Hit the jump to watch our first look video on the Razer Anansi.
I’ve been playing with the Anansi for about a week, and as far as MMO keyboards go, it’s solid and sleek. If it weren’t for the M1-5 keys on the right and T1-7 keys below the space bar, the Anansi would look like a standard keyboard with contoured sides and a decent backlighting system. Of course, even with the 12 program-specific keys, every single key on the keyboard can be programmed, as we learned a few months back.
As shown in the video above, the Anansi has seven media keys that overlay the F1-F3 and F5-F8 keys, and work when pressed in tandem with the function key. Surprisingly, there is only one function key, beside the right Alt key. The F11 key cuts off the Windows start key, but not the Windows drop-down. In fact, before installing the drivers that key functioned properly, but after installing drivers it now acts as a mouse right-click. This can of course be adjusted.
Installing the drivers is easy, and only requires going to Razer’s website and downloading them (or by clicking here). The installation process takes just a minute, but does require a reboot.
So far, I like the keyboard, but it’s not the best for typing. My measure of a good gaming keyboard is how good it is all around, and not just for gaming, because we all use one keyboard per computer (ironically, I use two normally, or three when testing a new one). The keys are high profile and very springy, but spongy, as is expected with rubberized keys. The backlight system is weak for the keys but too intense for the Razer logo, which sits in the center of the keyboard, directly below the right hand when typing.

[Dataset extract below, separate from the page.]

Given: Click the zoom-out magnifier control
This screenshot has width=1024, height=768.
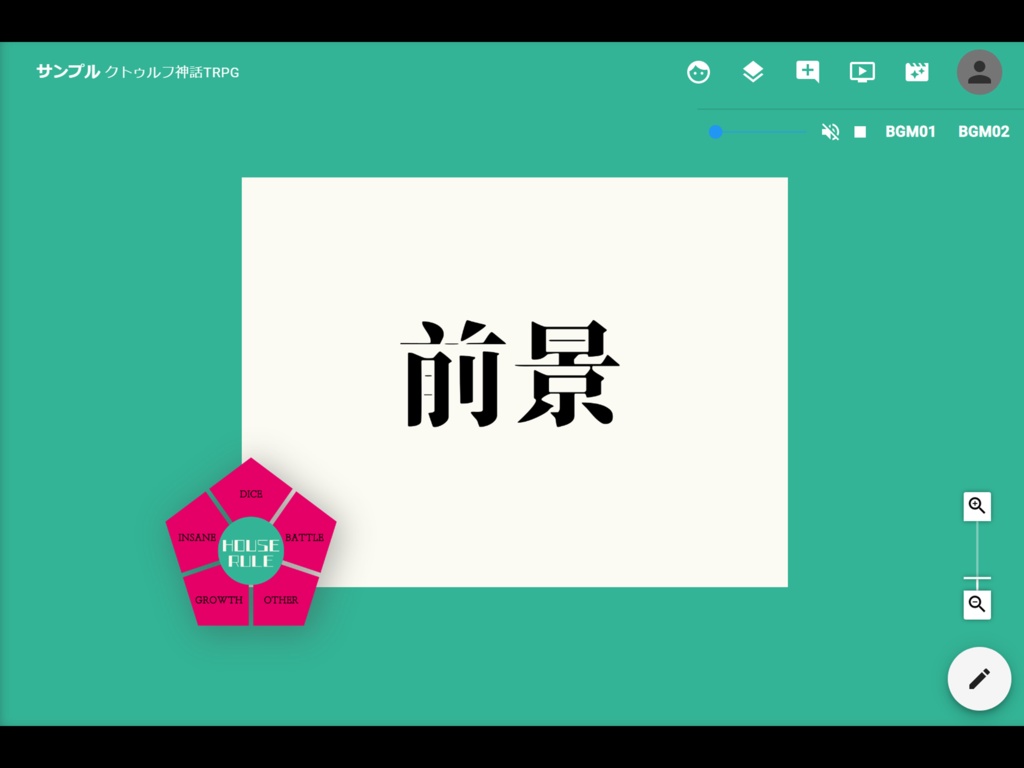Looking at the screenshot, I should [x=977, y=605].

I do like the design, for the most part. The glossy sides look stunning. The clean look of the light-up Razer logo does too, as does the LED display on the top right. I almost want to keep Caps Lock, Scroll Lok and the G-key all active just to keep their symbols lit up. The Anansi does require a second USB for lighting, which I find odd, and was problematic for me because I already had 5 of 6 USB ports taken.